**The request**. Please copy down word for word the lines of the items below, from the line with "Task: Select the Rect transform tool" up to and including the line with "Action: 784,124". Leave the pictures out.

**Task data**.

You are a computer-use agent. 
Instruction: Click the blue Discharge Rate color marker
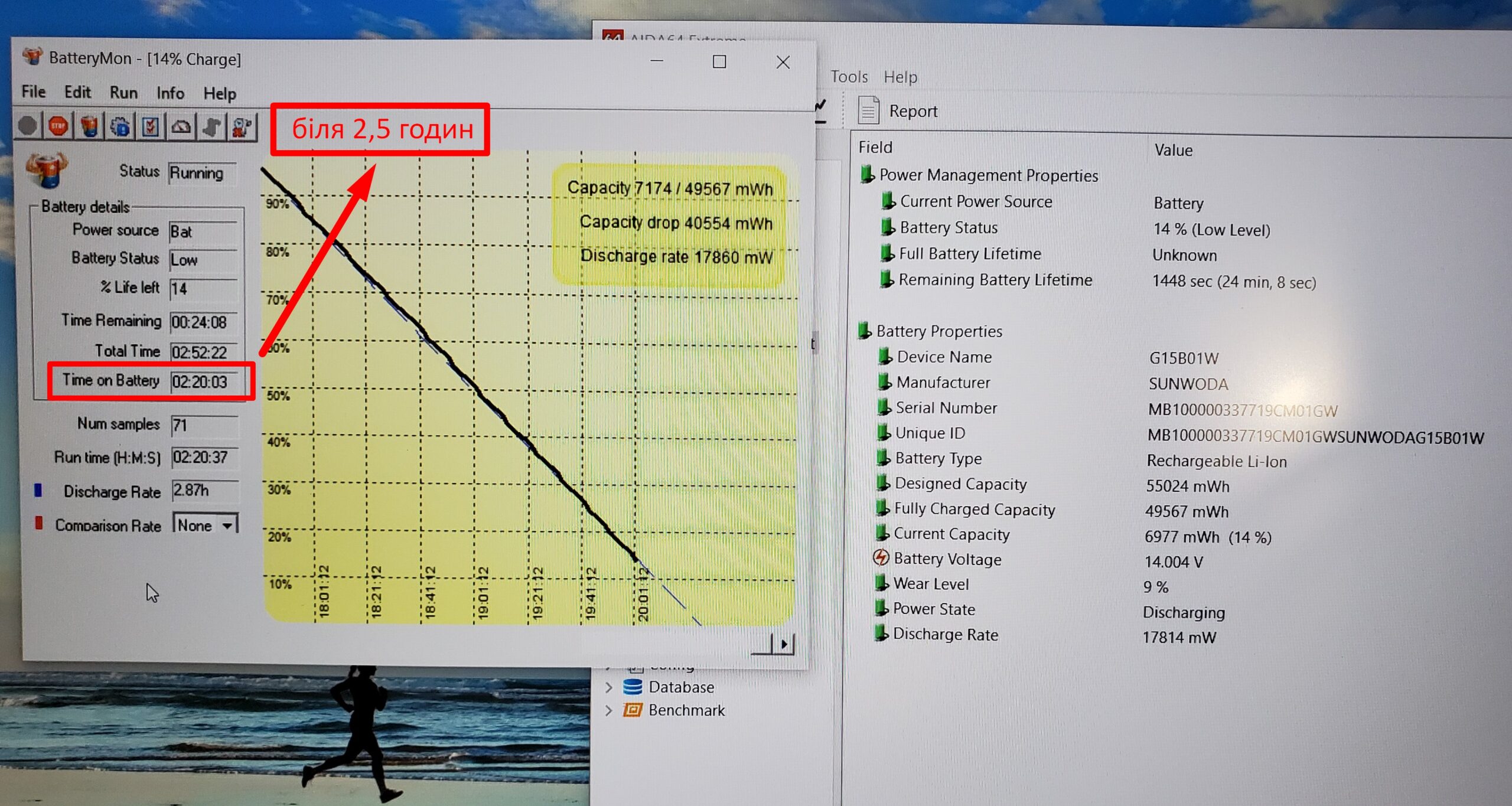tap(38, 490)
--
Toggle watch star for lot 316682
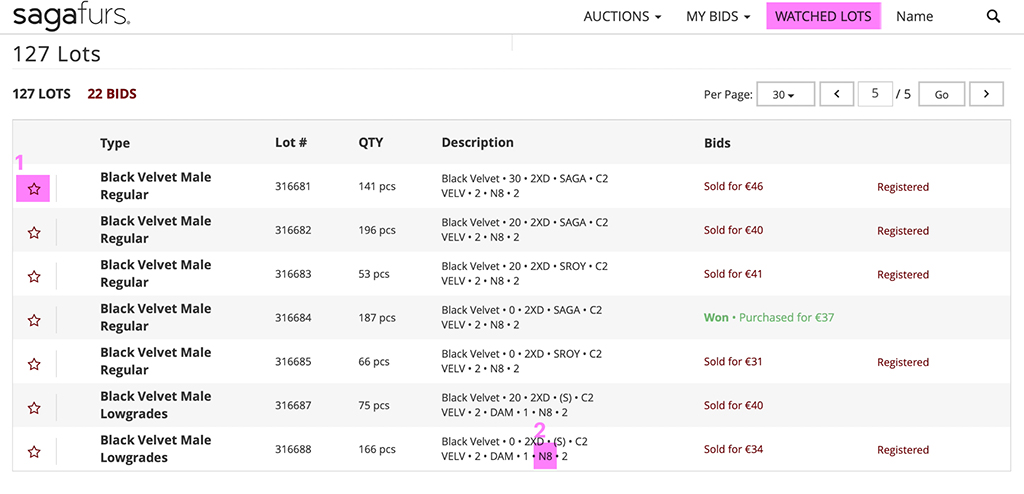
...
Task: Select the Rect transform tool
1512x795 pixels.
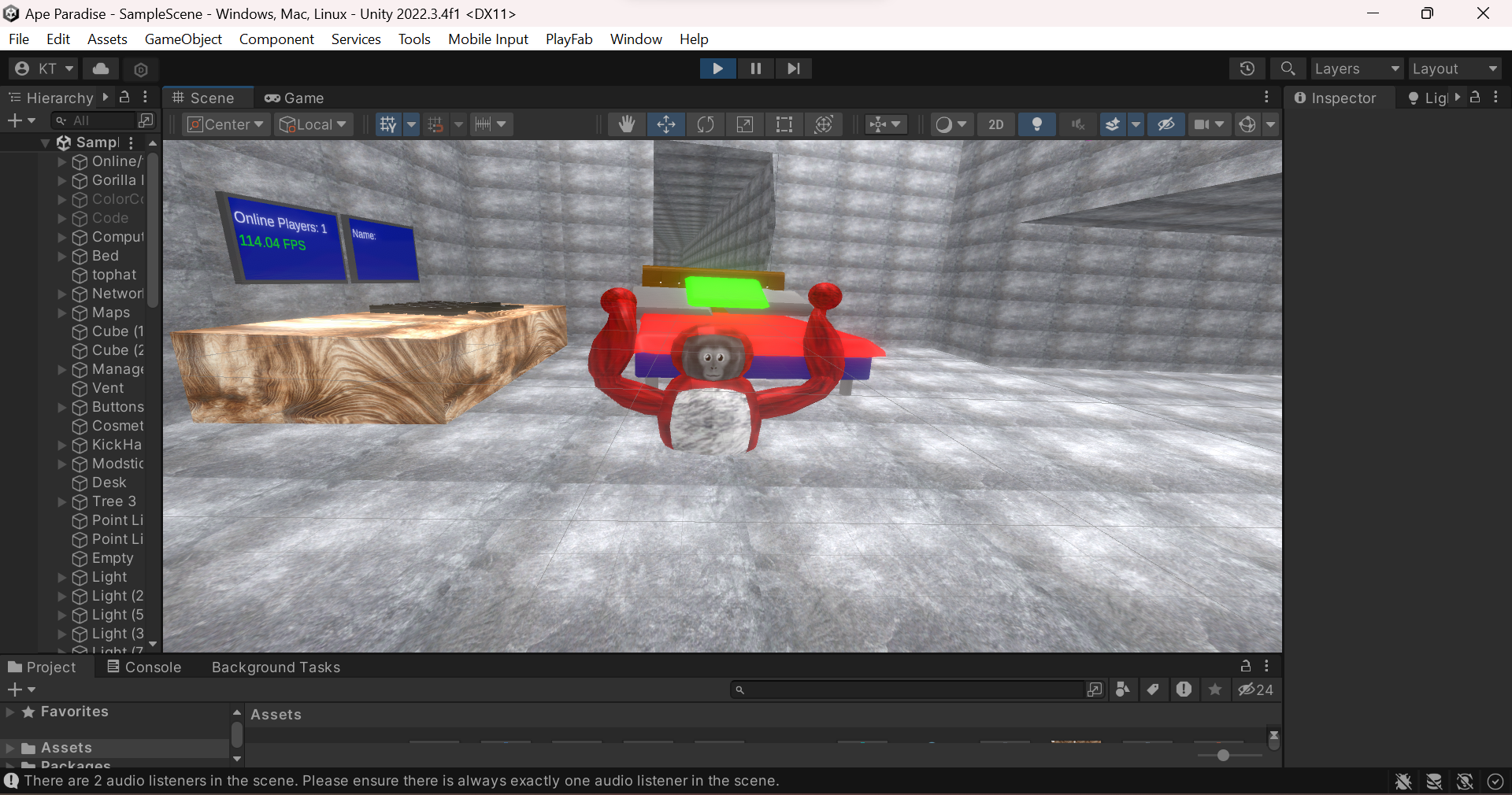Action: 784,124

**Exercise solution**.
Task: Select the Rect transform tool
1512x795 pixels.
Action: 784,124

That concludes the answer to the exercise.